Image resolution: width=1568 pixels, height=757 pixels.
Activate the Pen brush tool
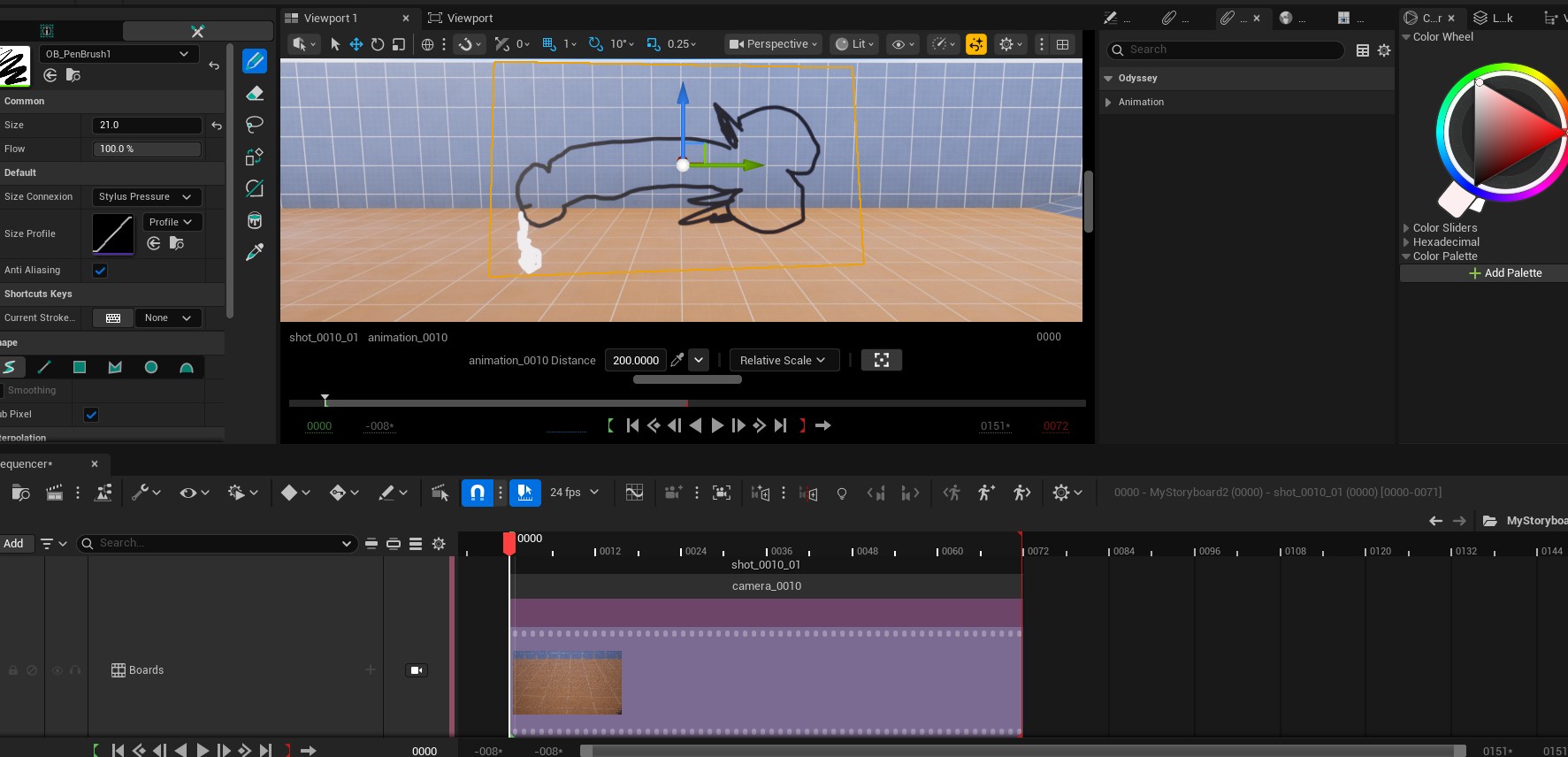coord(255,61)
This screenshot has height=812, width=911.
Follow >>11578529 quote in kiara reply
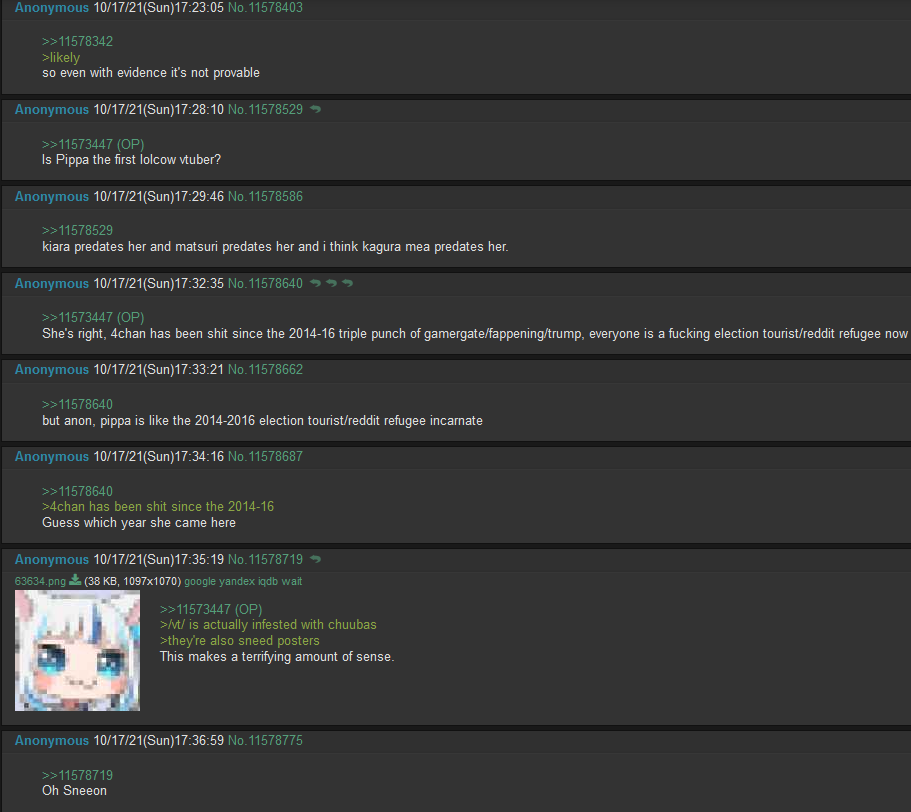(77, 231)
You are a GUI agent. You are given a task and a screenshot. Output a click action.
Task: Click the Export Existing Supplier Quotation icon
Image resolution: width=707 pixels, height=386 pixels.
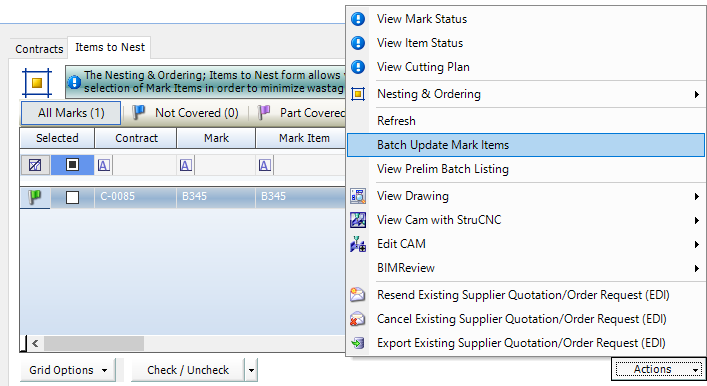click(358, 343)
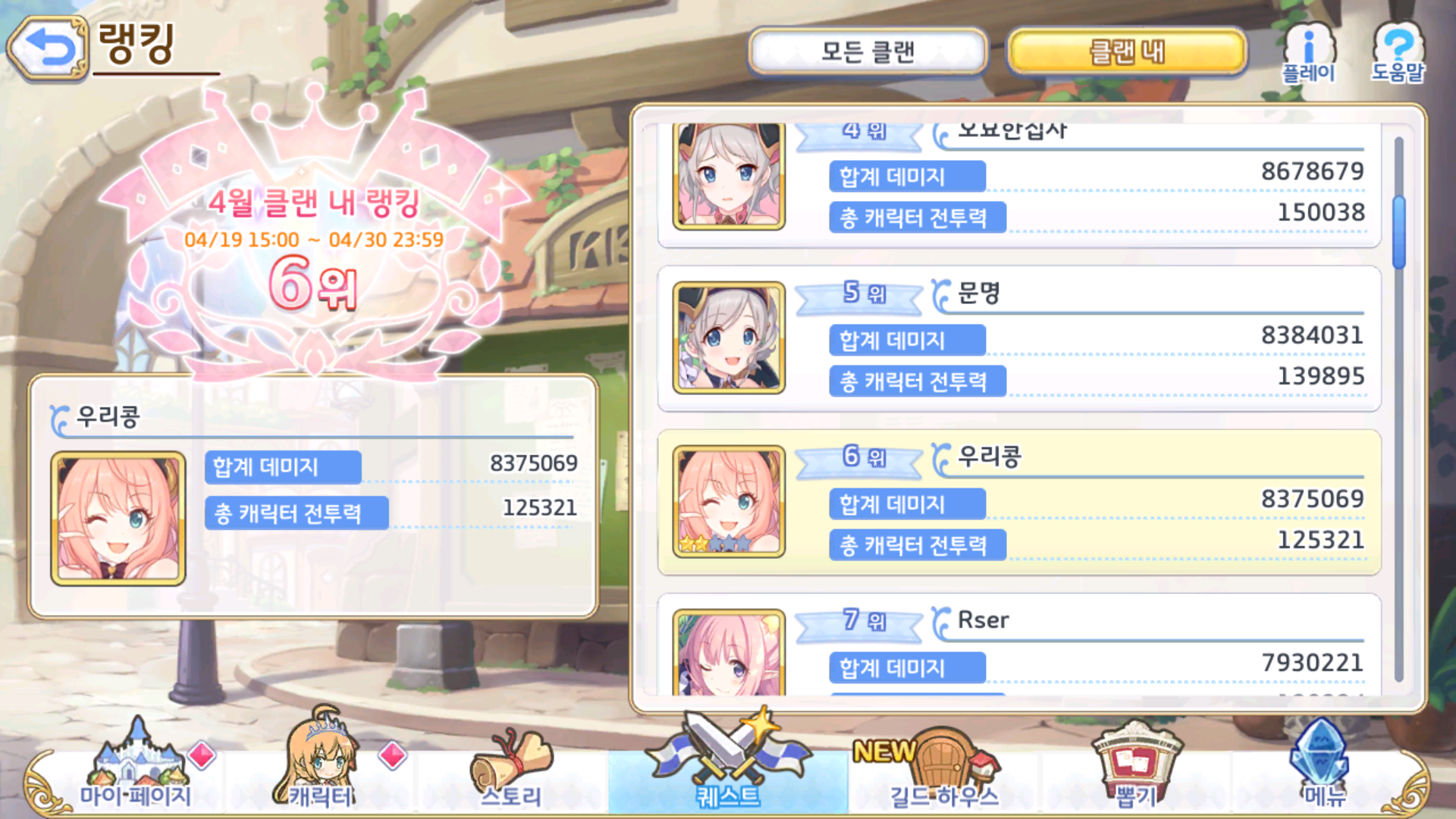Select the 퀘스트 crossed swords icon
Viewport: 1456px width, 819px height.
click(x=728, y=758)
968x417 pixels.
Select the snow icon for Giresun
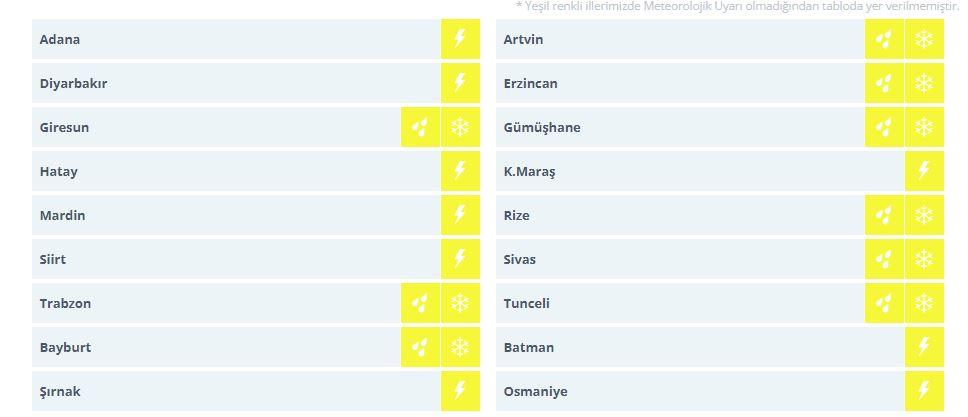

# # # #

**YOUR GOAL:** Leave the pictures out, then print every entry exactly as it reads.

**EXERCISE SOLUTION:**
Image resolution: width=1568 pixels, height=757 pixels.
Activate the Pen brush tool
coord(255,61)
This screenshot has height=812, width=911.
Follow >>11578529 quote in kiara reply
(77, 231)
You are a GUI agent. You are given a task and a screenshot. Output a click action.
Task: Click the Export Existing Supplier Quotation icon
Image resolution: width=707 pixels, height=386 pixels.
click(358, 343)
Select the 퀘스트 crossed swords icon
Viewport: 1456px width, 819px height.
click(x=728, y=758)
968x417 pixels.
Select the snow icon for Giresun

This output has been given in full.